Current Israeli intelligence assessment is that the various forces fighting in Syria have no interest in dragging Israel into the fracas. “The moment we step foot into this mayhem,” a senior Israeli military source told me this week on condition of anonymity, “we will become part of the fray and we’ll become associated with one side or another. We have no interest in this.”

But Caspit also recognizes that atrocities against the Druze in Syria would make it extremely difficult for Israel’s leaders to ignore the pleas of their own Druze citizens.

Israel has a recognized historic record of assistance to any and every Jew who gets into trouble anywhere in the world.
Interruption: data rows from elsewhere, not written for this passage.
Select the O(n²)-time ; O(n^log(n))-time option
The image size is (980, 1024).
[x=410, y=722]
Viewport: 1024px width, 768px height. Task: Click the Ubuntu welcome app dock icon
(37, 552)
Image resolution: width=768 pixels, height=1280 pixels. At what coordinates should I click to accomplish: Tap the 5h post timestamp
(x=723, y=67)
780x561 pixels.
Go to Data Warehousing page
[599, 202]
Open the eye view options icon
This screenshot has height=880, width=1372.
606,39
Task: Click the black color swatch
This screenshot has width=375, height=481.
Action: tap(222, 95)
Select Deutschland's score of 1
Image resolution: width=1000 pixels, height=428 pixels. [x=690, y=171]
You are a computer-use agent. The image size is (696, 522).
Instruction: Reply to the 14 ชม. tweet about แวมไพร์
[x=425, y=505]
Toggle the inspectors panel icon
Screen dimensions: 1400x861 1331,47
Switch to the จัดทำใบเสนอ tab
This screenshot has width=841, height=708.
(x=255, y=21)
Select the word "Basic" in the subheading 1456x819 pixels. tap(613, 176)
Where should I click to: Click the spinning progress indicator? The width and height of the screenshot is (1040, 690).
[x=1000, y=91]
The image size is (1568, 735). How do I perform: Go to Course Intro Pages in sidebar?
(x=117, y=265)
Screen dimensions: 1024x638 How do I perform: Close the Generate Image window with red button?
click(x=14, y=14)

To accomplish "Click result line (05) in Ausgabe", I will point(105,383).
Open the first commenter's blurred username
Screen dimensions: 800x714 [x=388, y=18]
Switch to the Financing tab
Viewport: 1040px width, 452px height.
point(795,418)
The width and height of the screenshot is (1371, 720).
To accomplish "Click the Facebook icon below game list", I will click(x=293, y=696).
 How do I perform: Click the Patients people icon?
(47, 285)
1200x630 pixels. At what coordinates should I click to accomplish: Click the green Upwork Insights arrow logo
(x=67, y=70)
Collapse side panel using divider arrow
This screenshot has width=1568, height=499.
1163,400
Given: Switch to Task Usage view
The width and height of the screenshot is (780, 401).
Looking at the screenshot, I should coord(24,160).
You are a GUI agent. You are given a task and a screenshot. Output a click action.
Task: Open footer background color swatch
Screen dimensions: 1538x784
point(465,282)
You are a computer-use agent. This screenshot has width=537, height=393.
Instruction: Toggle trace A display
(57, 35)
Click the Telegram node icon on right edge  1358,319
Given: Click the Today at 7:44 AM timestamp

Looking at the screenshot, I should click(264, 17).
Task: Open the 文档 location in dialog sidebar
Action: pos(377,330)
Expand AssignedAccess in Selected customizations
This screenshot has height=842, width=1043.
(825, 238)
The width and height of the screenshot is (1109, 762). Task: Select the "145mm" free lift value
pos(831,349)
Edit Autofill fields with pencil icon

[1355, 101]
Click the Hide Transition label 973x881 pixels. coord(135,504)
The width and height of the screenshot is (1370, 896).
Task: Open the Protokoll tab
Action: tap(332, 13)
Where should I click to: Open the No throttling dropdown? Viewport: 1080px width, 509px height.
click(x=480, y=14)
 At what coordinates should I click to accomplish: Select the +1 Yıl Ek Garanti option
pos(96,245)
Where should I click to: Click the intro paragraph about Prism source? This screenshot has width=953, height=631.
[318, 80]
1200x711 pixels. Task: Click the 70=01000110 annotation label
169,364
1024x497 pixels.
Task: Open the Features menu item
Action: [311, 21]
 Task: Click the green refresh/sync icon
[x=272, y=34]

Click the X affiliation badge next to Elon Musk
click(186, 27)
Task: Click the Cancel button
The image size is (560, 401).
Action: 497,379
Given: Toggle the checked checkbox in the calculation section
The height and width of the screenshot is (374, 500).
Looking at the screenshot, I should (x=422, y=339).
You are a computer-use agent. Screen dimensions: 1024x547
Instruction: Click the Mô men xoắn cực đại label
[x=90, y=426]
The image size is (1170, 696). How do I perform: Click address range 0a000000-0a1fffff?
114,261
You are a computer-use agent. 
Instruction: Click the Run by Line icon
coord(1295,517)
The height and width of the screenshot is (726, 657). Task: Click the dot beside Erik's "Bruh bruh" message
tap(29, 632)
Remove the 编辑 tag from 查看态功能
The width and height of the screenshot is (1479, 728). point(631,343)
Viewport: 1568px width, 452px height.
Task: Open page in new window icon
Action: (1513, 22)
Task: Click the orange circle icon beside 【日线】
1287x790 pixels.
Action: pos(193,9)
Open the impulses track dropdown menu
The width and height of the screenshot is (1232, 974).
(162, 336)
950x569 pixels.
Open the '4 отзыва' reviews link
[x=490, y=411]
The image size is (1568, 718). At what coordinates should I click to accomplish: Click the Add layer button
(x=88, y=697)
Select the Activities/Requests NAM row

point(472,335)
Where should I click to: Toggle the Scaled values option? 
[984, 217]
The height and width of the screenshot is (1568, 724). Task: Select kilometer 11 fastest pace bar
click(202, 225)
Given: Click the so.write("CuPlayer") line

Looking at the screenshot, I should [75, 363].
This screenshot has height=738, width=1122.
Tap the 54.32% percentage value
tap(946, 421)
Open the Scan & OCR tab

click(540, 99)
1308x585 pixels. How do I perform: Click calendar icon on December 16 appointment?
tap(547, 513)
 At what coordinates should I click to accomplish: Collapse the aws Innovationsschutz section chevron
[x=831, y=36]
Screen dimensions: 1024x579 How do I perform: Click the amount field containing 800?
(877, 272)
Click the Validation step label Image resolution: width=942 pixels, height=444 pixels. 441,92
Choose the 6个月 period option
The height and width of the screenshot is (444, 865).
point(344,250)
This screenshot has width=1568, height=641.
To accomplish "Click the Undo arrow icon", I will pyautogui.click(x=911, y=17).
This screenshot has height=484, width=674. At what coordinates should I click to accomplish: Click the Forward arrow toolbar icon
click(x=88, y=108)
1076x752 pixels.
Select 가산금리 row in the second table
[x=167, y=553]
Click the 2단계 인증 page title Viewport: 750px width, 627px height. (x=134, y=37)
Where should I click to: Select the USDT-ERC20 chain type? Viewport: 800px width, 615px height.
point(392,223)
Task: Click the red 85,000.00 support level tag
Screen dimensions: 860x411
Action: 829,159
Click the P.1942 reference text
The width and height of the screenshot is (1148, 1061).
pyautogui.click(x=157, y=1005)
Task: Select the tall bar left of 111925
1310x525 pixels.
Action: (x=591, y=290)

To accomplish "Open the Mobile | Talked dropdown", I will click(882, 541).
The Druze will rightfully demand equal rights in this realm too. They are Israeli citizens, they are joined by “a covenant of blood” with the state and the state ought to behave the same way with the Druze as it would with Jews who are in danger.

The Economist reports that the Israeli governments has already discreetly promised local Druze leaders that it will not stand aside if their Syrian brothers come under attack.

An Israeli intervention carries risks for Syria’s Druze as well. Haaretz cautions that Islamists like the Nusra Front could retaliate against Druze in Idlib in the north — where Israel would not be able to help.

However, in the long term, a disintegration of Syria — which Israeli strategists believe is likely — could improve the Jewish state’s security. An ethnic patchwork where Israel is surrounded by Druze, Kurdish, Shia and Sunni enclaves would mean it is “no longer the only vulnerable ethnic outsider,” according to Judah.

Israel supports the independence aspirations of the Kurds, who tend to be less antisemitic than Arabs, while smaller, ethnicity-based states could pose less of a threat to it than the secular dictatorships of the Middle East once did.